Kesiapan Petugas dan Imbauan untuk Pemudik
Tak hanya mengandalkan sistem contraflow dan penambahan gardu, JTT juga menurunkan personel operasional secara intensif di sejumlah titik rawan kepadatan. Petugas disiagakan untuk melakukan pengaturan lalu lintas secara manual jika diperlukan, serta memberikan bantuan cepat kepada pengguna jalan yang mengalami kendala di tengah perjalanan.
“Kami mendukung penuh kebijakan rekayasa lalu lintas yang ditetapkan oleh pihak kepolisian guna memastikan arus kendaraan tetap bergerak optimal, khususnya pada periode arus balik yang volume kendaraan yang melintas cukup tinggi,” kata Ria.
Di tengah pemberlakuan rekayasa lalu lintas ini, JTT menyampaikan sejumlah imbauan kepada masyarakat yang masih dalam perjalanan pulang. Pengguna jalan diminta untuk mengantisipasi rute perjalanan dengan memantau informasi terkini, serta memastikan kondisi kendaraan dalam keadaan prima.
Ria Marlinda Paallo juga mengingatkan secara spesifik soal kesiapan administrasi perjalanan. Menurutnya, kelancaran di gerbang tol sangat bergantung pada kesiapan pengguna jalan itu sendiri.

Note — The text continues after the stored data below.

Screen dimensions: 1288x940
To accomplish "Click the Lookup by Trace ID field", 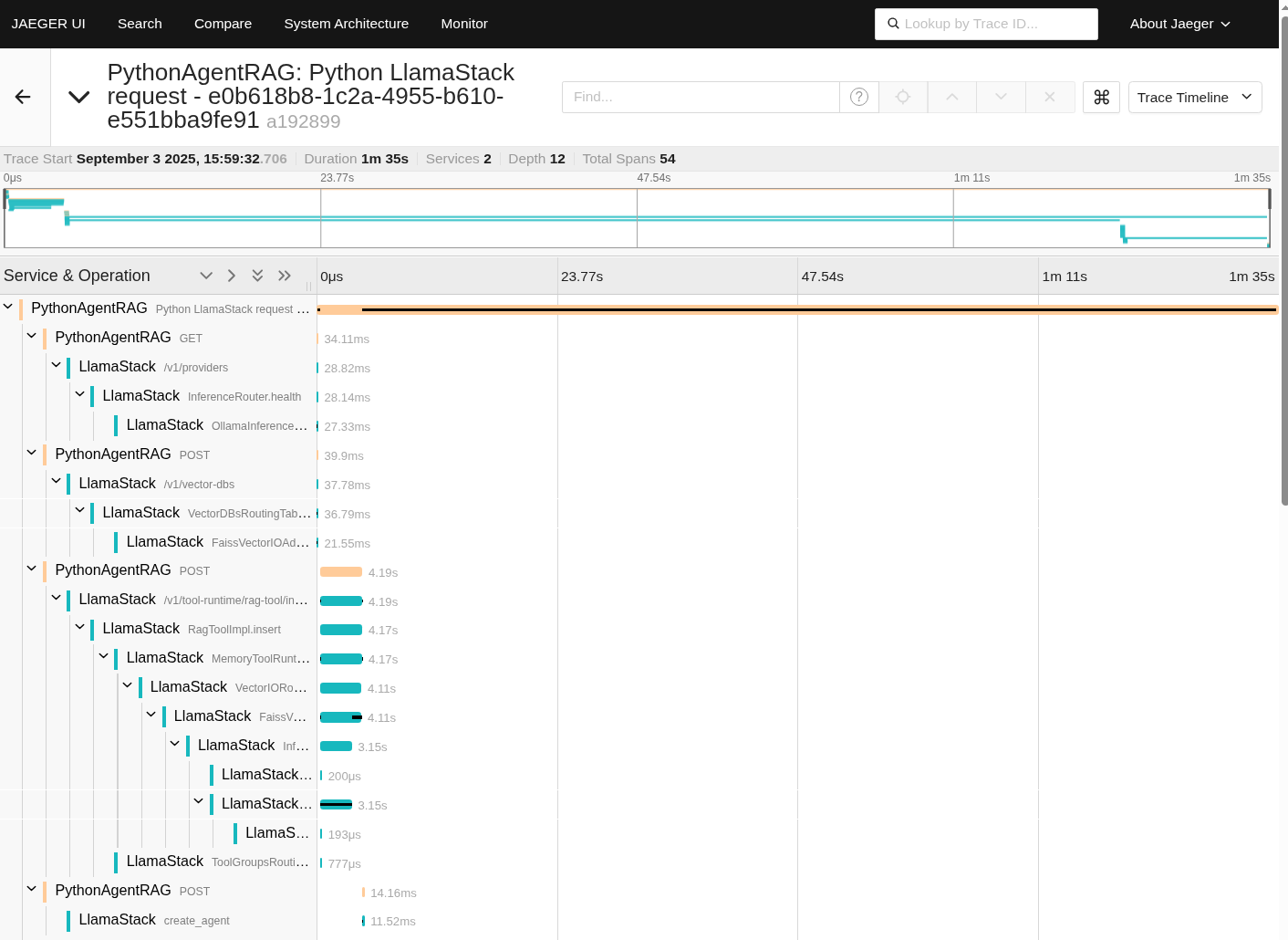I will [x=994, y=24].
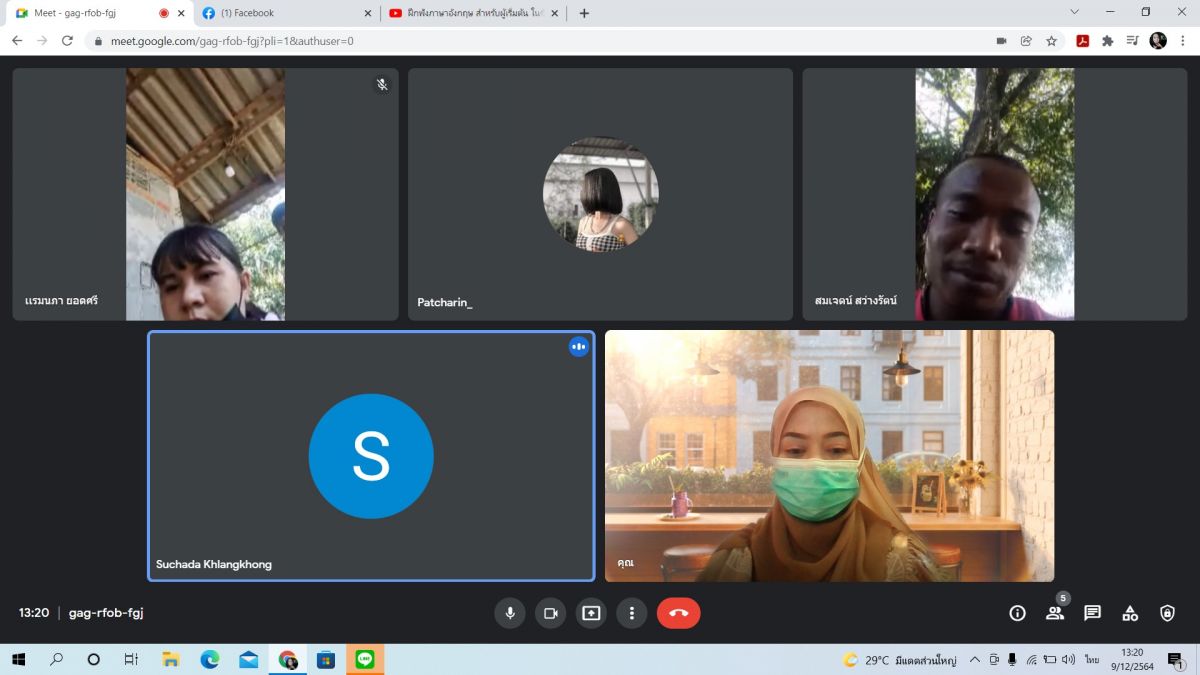Screen dimensions: 1200x675
Task: Open the chat with everyone panel
Action: coord(1092,613)
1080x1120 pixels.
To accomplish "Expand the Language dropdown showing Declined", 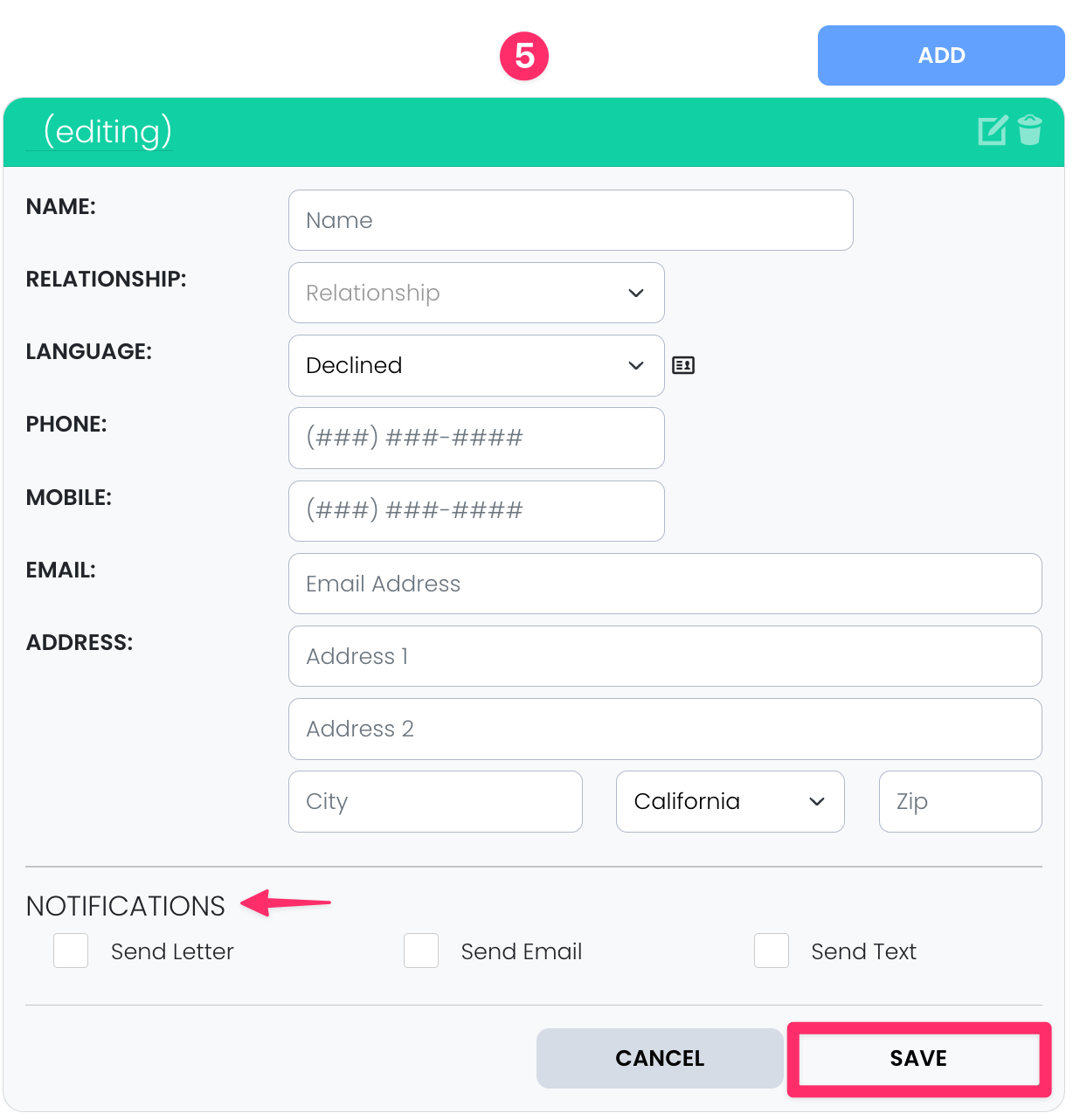I will point(476,365).
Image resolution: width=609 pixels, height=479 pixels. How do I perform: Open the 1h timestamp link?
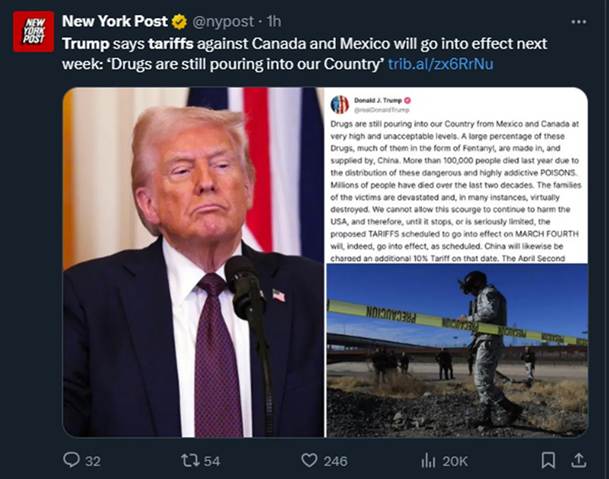(x=274, y=22)
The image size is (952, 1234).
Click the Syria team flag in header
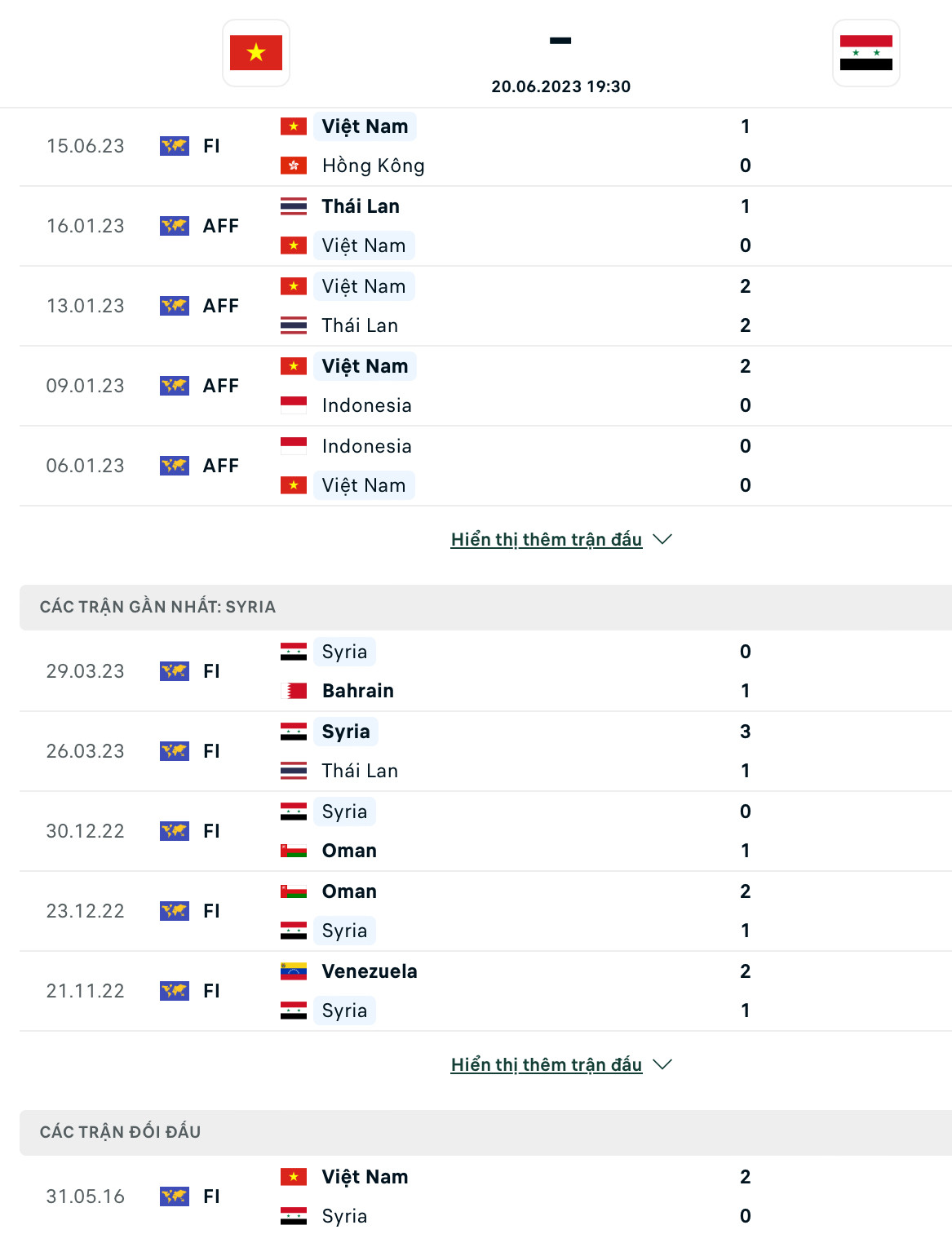pos(866,53)
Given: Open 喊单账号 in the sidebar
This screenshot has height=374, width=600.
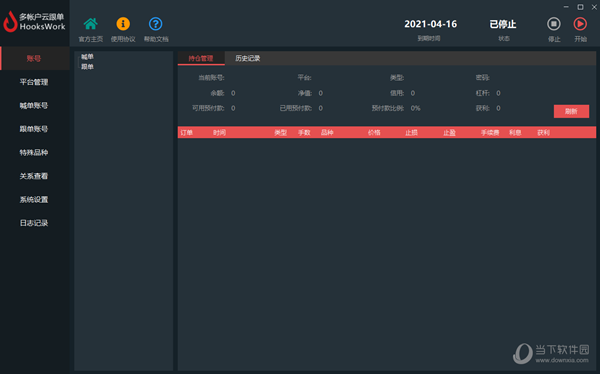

“Pengguna jalan juga diharapkan memastikan kecukupan saldo uang elektronik sebelum melakukan perjalanan, untuk menjaga kelancaran di gerbang tol,” pesannya.
Selain itu, imbauan keselamatan seperti menjaga jarak aman serta mematuhi rambu lalu lintas dan arahan petugas di lapangan juga menjadi penekanan utama guna mencegah terjadinya kecelakaan di tengah kepadatan arus balik.